“Mujer virtuosa, ¿quién la
hallará?…”
“Pues el hombre mira lo que está delante de sus ojos, pero Jehová mira el corazón” (1 Samuel 16:7).
“Y cuando llegaba el tiempo de cada una de las doncellas para venir al rey Asuero, después de haber estado doce meses conforme a la ley acerca de las mujeres, pues así se cumplía el tiempo de sus atavíos, esto es, seis meses con óleo de mirra y seis meses con perfumes aromáticos y afeites de mujeres, entonces la doncella venía así al rey. Todo lo que ella pedía se le daba, para venir ataviada con ello desde la casa de las mujeres hasta la casa del rey” (Ester 2:12-13).

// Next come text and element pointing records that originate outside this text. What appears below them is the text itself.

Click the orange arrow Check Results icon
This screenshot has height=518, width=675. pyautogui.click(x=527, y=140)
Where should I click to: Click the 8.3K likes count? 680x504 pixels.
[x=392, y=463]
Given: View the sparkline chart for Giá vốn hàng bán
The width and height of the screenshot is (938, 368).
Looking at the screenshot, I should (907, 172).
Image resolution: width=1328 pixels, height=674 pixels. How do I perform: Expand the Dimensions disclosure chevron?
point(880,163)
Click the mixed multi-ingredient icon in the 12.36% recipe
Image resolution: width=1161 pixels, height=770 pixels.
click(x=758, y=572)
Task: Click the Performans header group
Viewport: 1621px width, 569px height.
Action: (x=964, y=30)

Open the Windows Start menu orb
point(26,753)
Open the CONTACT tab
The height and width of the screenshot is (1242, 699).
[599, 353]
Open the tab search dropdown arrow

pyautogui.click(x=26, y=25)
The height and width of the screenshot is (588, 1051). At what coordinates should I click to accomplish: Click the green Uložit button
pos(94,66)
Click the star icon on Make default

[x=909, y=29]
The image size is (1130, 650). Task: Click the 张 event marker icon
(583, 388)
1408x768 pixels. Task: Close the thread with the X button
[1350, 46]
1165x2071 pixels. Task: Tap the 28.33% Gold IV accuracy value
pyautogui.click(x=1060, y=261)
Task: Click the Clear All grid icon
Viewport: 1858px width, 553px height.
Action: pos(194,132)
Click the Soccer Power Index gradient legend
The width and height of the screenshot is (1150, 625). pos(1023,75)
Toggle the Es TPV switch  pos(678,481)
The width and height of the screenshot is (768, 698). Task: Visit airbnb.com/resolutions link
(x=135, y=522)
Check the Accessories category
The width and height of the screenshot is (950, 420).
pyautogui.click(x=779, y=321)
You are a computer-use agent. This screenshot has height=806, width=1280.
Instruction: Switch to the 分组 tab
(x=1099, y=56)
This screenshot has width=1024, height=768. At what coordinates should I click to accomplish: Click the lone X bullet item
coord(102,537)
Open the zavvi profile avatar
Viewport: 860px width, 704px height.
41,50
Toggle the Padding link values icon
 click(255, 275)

Siempre me ha maravillado el tipo de preparación
que la futura reina Ester tuvo que atravesar antes de poder ir ante
el rey Asuero.
¿Alguna de nosotras querría atravesar doce meses
de tratamientos de belleza antes de conocer al hombre de nuestros
sueños? Probablemente no, pero aún así, imagina las posibilidades.
Un año apartada para un solo propósito: convertirte en todo lo que
puedes ser para la persona que más amas. Un tiempo precioso para
cultivar la belleza, para hacer una inversión en educación y
etiqueta, para fortalecer la virtud y construir el carácter.